Большая родня - Михаил Стельмах
Шрифт:
Интервал:
Закладка:
За колесами партизанских телег выбивался снег, узкими полосами проглядывала земля. Сухо шуршали вдоль дороги кудрявые колючие терновники; не вырубленные заботливыми человеческими руками, они теперь буйно разрослись, покрывая лишаями осиротевшие поля; их мелкие и колючие четырехугольные засеки светились мягкими голубоватыми зернами изморози. Печально, как журавли, курлыкали колеса, и на сердце Соломии было прозрачно и легко.

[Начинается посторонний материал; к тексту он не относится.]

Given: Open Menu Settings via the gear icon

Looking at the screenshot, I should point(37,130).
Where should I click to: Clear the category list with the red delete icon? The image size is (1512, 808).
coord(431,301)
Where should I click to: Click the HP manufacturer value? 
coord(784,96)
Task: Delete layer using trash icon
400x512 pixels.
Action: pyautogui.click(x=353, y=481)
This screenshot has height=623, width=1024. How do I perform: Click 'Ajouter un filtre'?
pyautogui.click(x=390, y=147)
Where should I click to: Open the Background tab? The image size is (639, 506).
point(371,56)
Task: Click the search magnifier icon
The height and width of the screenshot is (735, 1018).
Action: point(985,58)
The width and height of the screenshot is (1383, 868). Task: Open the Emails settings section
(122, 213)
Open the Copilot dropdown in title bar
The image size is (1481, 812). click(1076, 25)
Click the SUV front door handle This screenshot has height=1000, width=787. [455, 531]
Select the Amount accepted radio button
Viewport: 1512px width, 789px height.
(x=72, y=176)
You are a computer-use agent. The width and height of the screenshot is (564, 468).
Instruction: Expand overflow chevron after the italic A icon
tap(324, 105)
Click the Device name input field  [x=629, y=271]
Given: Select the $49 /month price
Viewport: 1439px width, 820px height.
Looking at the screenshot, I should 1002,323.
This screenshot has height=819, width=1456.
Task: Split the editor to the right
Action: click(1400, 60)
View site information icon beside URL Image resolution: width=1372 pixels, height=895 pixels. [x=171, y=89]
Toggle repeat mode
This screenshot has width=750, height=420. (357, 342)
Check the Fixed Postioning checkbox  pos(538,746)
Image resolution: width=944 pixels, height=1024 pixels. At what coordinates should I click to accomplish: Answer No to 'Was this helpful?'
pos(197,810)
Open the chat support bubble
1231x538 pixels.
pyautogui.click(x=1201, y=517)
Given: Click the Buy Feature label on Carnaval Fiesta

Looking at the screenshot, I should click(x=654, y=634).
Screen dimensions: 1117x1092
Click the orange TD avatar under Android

Это же она наравне со всеми принимала участие в диверсии. Пусть немного сделала того дела, и как-то стало отраднее, что умеет не только печь хлеб, готовить еду партизанам, стирать и латать тряпье.
В простых юфтевых сапогах, в ватнике и солдатской шапке, с винтовкой за плечами, с холодной, покрытой изморозью гранатой у пояса, пригибаясь, осторожно шла между деревьями, чувствуя, как в каждую клетку просачивается светлая значимость жизни, что полнее всего пеленает тебя в молодые годы своими надежными волнами и зримо приближает берега счастья.
В чем же теперь, в тяжелый час, предчувствовалось еще неразгаданное счастье? Может его принесло подсознательное чувство любви, в которой сама себе боялась признаться, распознавая его то в болезненном сжатии сердца, то в светлом взгляде мужских пытливых глаз, то в легком, словно случайном, прикосновении тонкой, но твердой руки, то в добром недоказанном слове, скрывающем другое, что значительнее и глубже? А может, это во всю мощь поднималась та любвеобильная сила, которая украшает нашу жизнь делами и подвигами, как густой удивительный цвет, усыпающий несравненной красотой скромное и еще совсем безлистое дерево? И то, и другое чувство теперь сошлись в Соломии, как сходятся реки, как сходятся над водой весеннего вечера в искреннем звучании два голоса — девичий и мужской, когда не только пение, но и эхо, и вздох берегов сливаются в единую гармонию.
У лесного болота партизаны с подводами пошли в обход, а она, преисполненная упругой задиристой силой, решила взять напрямик. Легко перепрыгивала с одной чуть подмерзшей кочки на другую. Прогибался грунт под ногами, из глубины шипела, просачивалась вода, и снег сразу же ржавел, оседал.
На горячий невысокий лоб девушки упало из кустов несколько снежинок и начали таять. Тем не менее не стерла их: неудобное движение могло нарушить шаткое равновесие, и тогда, задержавшись на щетинистых болотных шапках, могла бы увязнуть в тине. Упорно выскочила на берег, крепко затопотала ногами, чтобы обить налипший снег. Чутким ухом издали уловила движение партизан, и глаза ее счастливо глянули на величественные высокие верхушки деревьев.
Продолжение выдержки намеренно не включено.